Big Love, Bigger Loss

The moment I laid my eyes on the bulky gymnastic mat in the center of the exquisitely accented set, my pre-show mood instantly soured. Instead of witnessing the professional piece of theatre I was expecting, I was unexpectedly thrown into a world that seemed to be the demented lovechild of High School Musical and Aeschylus’ The Suppliants. If the University of Alabama at Birmingham’s production of Big Love aimed solely to please the masses, then I must say they were a raving success.

The movement portion of the show was fascinating and evoked quite a few laughs and fervent cheers from the audience. Though I thoroughly enjoyed the parallelism between the sisters and brothers choreographed “falling” and “tumbling”, the gymnastic tricks became increasingly longer and substantially more insufferable as the show progressed, the prime example being the agonizingly dragged out death of Constantine. After several minutes of watching the actor convulse on the floor with an infinite amount of rose petals surrounding him, I was ready to jump on stage and finish him off myself.

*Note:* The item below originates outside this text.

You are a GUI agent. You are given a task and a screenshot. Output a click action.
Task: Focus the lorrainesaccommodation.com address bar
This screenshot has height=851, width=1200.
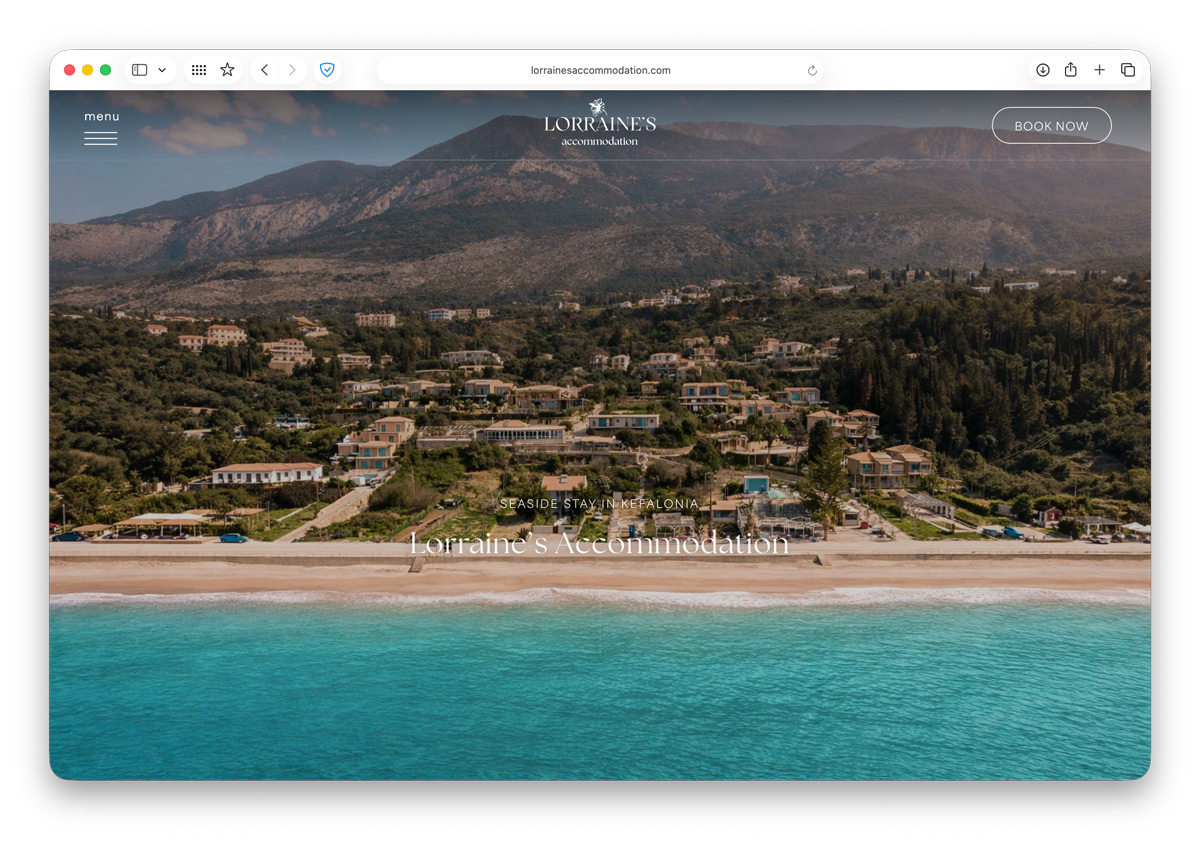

The actors, though remarkably conditioned and nimble, relied heavily on the choreographed movement to guide their acting instead of forming authentic relationships with one another. Instead of being able dive into the emotional extremities these characters were written to have, the actors were unable to convincingly communicate the text until they were riled up from intense physical exertion. A majority of the cast focused on portraying a hyper-sensualized version of their characters instead of using the realities of their identity to disclose the humor of the text. Though lively performers such as Renita Lewis (Thyona) and Calvin Nielsen (Constantine) controlled the stage with ferocity and resilience, this show left me starving for genuinely serious moments untainted by a satirical thirst for absurdity.

The costumes were a horribly executed joke. The materials of the wedding gowns were both unflattering and aesthetically unappealing on the gorgeous frames of Alora King (Lydia), Julia Spring (Olympia), and Renita Lewis (Thyona). The music made this production into a farce that left no element untouched by exaggeration. The random and poorly placed pop songs and dance numbers were embarrassing to witness, which is something I’ve only experienced while watching Disney Channel original musicals.

Regardless, Big Love is an engaging show that will, at the very least, appeal to the primal side of your humor and quench your thirst for shirtless men with chiseled chests.